4.1 Storage requirements for the master dataset

To determine the requirements for data storage, you must consider how your data will be written and how it will be read. The role of the batch layer within the Lambda Architecture affects both values.

In chapter 2 we emphasized two key properties of data: data is immutable and eternally true. Consequently, each piece of your data will be written once and only once. There is no need to ever alter your data – the only write operation will be to add ad new data unit to your dataset. The storage solution must therefore be optimized to handle a large, constantly growing set of data.

The batch layer is also responsible for computing functions on the dataset to produce the batch views. This means the batch layer storage system needs to be good at reading lots of data at once. In particular, random access to individual pieces of data is not required.

With this “write once, bulk read many times” paradigm in mind, we can create a checklist of requirements for the data storage.

4.2 Choosing a storage solution for the batch layer

With the requirements checklist in hand, you can now consider options for batch layer storage. With such loose requirements – not even needing random access to the data – it seems like you could use pretty much any distributed database for the master dataset.

4.2.1 Using a key/value store for the master dataset

We haven't discussed distributed key/value stores yet, but you can essentially think of them as giant persistent hashmaps that are distributed among many machines. If you're storing a master dataset on a key/value store, the first thing you have to figure out is what the keys should be and what the values should be.

What a value should be is obvious – it's a piece of data you want to store – but what should a key be? There's no natural key in the data model, nor is one necessary because the data is meant to be consumed in bulk. So you immediately hit an impedance mismatch between the data model and how key/value stores work. The only really viable idea is to generate a UUID to use as a key.

But this is only the start of the problems with using key/value stores for a master dataset. Because key/value store need fine-grained access to key/value pairs to do random reads and writes, you can't compress multiple key/value pairs together. So you're severely limited in tuning the trade-off between storage costs and processing costs.

Key/value stores are meant to be used as mutable stores, which is a problem if enforcing immutability is so crucial for the master dataset. Unless you modify the code of the key/value store you're using, you typically can't disable the ability to modify existing key/value pairs.

**SUPPLIED RECORDS**.
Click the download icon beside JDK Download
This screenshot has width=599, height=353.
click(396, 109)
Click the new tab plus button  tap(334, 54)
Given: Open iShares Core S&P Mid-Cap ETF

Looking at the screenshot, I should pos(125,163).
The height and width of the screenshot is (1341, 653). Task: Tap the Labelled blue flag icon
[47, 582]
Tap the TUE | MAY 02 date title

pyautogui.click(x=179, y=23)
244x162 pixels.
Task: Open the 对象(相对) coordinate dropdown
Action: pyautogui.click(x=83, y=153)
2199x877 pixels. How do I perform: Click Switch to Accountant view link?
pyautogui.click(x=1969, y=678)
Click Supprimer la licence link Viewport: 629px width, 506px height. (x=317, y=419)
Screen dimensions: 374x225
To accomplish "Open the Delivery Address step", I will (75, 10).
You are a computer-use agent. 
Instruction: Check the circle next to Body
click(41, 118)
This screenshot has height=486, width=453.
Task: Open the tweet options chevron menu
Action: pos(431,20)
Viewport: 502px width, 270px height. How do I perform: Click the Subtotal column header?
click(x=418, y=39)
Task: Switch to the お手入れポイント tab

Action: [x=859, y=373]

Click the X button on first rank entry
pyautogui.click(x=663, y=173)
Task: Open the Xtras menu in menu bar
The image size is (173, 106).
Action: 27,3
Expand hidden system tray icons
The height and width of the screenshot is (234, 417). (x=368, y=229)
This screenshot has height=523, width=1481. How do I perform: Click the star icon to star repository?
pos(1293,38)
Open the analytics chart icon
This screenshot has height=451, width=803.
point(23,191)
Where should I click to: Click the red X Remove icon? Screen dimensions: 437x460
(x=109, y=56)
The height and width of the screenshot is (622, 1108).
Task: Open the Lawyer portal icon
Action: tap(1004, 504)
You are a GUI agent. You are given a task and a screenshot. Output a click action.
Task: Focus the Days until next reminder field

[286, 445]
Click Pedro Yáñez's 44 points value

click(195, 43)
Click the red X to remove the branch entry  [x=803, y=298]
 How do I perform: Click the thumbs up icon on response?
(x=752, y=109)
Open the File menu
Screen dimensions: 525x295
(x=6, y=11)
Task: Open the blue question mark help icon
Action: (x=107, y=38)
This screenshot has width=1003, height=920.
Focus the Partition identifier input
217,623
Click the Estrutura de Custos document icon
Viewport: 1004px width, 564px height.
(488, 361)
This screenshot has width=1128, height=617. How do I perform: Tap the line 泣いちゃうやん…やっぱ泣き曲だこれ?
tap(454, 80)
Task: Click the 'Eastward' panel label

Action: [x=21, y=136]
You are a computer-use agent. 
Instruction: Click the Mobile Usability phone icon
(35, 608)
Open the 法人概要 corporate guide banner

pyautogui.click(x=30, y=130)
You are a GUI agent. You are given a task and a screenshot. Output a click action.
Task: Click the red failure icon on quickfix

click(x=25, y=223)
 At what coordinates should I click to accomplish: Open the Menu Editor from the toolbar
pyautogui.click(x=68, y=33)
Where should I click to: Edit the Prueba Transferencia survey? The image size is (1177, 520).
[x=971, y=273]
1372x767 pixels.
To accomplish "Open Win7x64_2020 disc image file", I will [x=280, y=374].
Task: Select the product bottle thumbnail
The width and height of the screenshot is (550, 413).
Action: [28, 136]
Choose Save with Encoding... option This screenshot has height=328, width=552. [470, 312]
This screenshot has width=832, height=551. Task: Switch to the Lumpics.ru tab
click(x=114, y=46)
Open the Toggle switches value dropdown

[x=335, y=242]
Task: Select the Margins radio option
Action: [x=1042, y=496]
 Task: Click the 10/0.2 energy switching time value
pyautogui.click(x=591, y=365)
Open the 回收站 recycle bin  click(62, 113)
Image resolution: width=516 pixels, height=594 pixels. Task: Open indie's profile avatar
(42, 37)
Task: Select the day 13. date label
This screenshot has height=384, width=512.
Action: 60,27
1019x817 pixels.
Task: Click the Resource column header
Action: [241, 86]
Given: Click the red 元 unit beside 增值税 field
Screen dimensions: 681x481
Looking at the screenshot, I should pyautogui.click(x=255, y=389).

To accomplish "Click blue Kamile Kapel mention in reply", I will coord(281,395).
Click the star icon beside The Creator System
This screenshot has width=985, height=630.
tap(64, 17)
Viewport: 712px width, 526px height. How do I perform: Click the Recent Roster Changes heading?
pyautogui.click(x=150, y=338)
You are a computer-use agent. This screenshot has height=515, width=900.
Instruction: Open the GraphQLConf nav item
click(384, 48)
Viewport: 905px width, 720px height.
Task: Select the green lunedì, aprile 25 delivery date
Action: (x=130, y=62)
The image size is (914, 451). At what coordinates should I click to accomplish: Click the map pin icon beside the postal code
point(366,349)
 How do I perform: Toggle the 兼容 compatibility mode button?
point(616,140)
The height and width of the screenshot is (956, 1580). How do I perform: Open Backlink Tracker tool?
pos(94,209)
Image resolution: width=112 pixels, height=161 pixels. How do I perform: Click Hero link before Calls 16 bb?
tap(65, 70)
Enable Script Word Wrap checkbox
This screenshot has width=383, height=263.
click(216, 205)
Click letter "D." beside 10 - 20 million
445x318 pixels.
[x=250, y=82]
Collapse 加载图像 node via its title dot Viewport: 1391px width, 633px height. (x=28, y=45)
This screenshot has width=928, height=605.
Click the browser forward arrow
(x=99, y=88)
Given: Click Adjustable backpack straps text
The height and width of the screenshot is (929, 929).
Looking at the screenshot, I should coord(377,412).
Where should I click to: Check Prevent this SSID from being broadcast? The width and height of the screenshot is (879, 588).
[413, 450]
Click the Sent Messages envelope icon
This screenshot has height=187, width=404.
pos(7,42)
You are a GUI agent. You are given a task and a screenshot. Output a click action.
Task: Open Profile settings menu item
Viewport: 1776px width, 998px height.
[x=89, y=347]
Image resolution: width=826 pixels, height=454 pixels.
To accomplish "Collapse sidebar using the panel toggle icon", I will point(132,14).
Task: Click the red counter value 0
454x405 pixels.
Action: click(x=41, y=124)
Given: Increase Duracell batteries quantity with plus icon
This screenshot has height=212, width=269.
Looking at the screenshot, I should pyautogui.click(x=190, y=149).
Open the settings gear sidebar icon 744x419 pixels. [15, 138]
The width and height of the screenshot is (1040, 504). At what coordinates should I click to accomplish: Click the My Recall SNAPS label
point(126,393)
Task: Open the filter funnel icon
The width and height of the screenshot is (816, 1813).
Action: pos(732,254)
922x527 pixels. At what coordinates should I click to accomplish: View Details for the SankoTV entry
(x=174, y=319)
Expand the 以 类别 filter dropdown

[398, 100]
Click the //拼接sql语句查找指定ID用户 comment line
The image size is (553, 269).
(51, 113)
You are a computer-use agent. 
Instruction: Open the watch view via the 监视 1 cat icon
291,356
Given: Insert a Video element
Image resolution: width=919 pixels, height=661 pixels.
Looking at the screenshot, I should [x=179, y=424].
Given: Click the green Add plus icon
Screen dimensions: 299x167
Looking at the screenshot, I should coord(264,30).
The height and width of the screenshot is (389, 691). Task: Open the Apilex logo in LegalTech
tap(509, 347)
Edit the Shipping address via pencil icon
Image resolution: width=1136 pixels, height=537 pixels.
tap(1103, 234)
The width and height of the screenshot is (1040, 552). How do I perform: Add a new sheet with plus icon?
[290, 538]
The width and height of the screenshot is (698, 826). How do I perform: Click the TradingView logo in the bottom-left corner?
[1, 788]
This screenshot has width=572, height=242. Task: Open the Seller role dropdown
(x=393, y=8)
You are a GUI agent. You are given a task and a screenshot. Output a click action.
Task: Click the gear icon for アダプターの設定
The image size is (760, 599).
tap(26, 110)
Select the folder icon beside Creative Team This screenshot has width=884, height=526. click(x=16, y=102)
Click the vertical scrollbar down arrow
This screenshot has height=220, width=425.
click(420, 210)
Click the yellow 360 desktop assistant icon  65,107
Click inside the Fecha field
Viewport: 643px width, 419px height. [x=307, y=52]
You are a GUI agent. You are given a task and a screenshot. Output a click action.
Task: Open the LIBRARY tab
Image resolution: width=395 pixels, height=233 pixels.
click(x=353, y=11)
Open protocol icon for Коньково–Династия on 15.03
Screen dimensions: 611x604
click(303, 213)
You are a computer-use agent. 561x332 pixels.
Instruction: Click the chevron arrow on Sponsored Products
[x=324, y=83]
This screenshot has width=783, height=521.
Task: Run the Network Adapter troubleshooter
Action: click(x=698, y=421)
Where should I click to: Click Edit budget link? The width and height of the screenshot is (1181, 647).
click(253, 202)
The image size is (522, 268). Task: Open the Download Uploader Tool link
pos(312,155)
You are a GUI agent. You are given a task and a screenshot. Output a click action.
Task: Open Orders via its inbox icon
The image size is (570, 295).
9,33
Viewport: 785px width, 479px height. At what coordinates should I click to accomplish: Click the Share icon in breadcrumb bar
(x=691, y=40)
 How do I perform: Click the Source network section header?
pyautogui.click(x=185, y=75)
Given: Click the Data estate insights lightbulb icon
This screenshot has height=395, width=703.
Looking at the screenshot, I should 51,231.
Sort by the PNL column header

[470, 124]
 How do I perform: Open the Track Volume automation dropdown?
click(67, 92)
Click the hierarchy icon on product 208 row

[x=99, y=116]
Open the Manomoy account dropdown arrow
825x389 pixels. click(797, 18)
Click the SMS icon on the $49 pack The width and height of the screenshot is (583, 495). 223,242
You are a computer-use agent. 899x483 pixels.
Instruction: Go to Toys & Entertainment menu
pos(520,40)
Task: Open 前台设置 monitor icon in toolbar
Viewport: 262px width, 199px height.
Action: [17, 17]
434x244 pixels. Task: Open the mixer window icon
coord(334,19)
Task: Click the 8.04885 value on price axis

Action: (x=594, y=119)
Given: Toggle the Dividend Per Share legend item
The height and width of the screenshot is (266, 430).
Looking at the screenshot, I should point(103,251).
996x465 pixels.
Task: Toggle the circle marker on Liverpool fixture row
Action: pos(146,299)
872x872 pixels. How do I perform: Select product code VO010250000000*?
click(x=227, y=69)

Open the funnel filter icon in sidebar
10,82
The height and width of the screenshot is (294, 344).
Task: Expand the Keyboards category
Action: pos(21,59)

**PROBLEM SET**.
1 - In the storage passage, what is the only really viable idea for a key when a master dataset is kept in a key/value store?
2 - Repeat the storage passage from "We haven't discussed" up to and including "values should be.".
Rely only on the storage passage, not on the records.

**TASK-BY-TASK OUTPUTS**.
1 - Generate a UUID to use as the key.

2 -
We haven't discussed distributed key/value stores yet, but you can essentially think of them as giant persistent hashmaps that are distributed among many machines. If you're storing a master dataset on a key/value store, the first thing you have to figure out is what the keys should be and what the values should be.